The TV is on CNN, everything is coronavirus, and national attention is on my hometown, Seattle. Washington Governor Jay Inslee — he who ran for the Democratic Party’s nomination for president on the promise to fight carbon dioxide — is fighting an entity much more immediately dangerous. As I write, Inslee has declared a ban on all public meetings, public or private, of 250 or more, in the county in which I live. I’m a libertarian, but in matters of pandemics, I bow to the inevitability of state power.
The inevitability of it, if not the complete effectiveness. This is clear if you listen to officials on TV talk about the coronavirus. Whenever the holders of power over public health get on TV, they begin a kind of ritual, like baboons picking lice out of each other’s fur. The ritual is the effusive assertion that the official standing next to them (especially if that official controls a lot of money) has been doing a fantastic job. President Trump talked that way at his first press conference, as did Vice President Pence when he came to Olympia, Washington. All these politicians and political-public-health people do it, nearly as over the top as the actors and actresses at the Oscars. Here in the Coronavirus State it doesn’t feel like anyone has done a fantastic job. Everyone is scrambling to catch up with a microscopic bug.
And did you expect better? I didn’t. I never expected even an adequate job from government officials or from the private sector either, at least in the beginning. CNN’s earnest talking heads are rabbiting on about Trump not being ready, the rest of the government not being ready, about test kits being short, surgical masks short, blah, blah, blah. Ground zero for the infection of the United States is a nursing home 15 miles from my house, in the town of Kirkland. (If you shop at Costco, you will be familiar with that name.) The media people say that the employees at the nursing home weren’t ready, that when they found out about the virus they didn’t use the proper protective gear, implying that their ignorance and sloppiness let the sickness spread to dozens of patients.
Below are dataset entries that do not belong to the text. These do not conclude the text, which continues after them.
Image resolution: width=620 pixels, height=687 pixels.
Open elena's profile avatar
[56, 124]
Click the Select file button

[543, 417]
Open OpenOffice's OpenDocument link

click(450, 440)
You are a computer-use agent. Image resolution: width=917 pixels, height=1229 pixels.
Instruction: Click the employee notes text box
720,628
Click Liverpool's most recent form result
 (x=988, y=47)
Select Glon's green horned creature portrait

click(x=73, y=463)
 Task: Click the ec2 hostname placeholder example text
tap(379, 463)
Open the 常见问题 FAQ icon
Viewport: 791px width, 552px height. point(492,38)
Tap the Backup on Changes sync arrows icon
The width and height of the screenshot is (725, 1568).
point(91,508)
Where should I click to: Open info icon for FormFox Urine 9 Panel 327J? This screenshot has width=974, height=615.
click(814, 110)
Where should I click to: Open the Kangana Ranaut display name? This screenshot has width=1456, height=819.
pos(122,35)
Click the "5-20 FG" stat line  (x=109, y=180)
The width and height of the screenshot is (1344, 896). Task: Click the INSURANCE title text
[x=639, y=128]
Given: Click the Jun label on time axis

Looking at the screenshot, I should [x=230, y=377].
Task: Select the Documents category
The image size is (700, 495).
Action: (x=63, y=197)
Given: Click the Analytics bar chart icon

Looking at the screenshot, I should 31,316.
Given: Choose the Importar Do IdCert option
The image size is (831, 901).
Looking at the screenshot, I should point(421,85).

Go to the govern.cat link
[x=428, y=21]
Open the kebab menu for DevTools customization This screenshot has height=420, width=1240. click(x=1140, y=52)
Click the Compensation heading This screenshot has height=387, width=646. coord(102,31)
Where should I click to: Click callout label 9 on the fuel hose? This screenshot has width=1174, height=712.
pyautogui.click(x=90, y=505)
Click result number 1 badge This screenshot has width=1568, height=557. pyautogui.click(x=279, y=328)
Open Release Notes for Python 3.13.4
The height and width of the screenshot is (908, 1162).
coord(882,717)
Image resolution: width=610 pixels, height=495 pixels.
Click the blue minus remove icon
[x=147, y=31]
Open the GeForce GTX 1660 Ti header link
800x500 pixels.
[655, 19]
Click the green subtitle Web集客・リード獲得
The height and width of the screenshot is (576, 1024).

Well, hell. Of course the nursing home people weren’t ready. Why would they be? Were you ready? And you might say, “Yeah, but I’m not a nursing home. They’re in the health care business.” Nursing homes are in the feeding-old-people and helping-them-in-the-shower business. You can’t expect them to be ready for a microscopic invasion from China. And you think the county health department, or the state, should be ready? In theory, sure. They are supposed to manage this sort of thing, be right on top of it, master it, kill it, and protect us all. But pandemics don’t often happen, and other problems do. Health workers are good at fixing those problems because they deal with them all the time.
Mostly we prepare for what we know. Several years ago, my wife slipped on the front porch and shattered her ankle. After that I put in a handrail. She had mentioned a handrail before, but it wasn’t urgent, and I hadn’t put one in. A few miles from my house a schoolboy was hit and killed by a car while crossing a busy street where there was no crosswalk. After that, the city put in a crosswalk. That is how we get crosswalks. It’s unfortunate, but it’s how people are. Recently I put in a grab bar in the bathtub. No one had fallen in that tub, but I thought I had better put one in. I can pat myself on the back for being “proactive” this time, but falling in the bathtub is a common thing for older people. Global pandemics are not. We’ve had a few of them now, and if we start having them every year or so, we will be ready for them.
As I write, Trump has just taken network time to address the nation, banning travel from continental Europe for 30 days. He seems more focused on the problem than he was, and more realistic — and of course, the talking heads on CNN still take him to task for not answering every concern they have. In Seattle the school board has just closed the public schools. And so we lurch forward.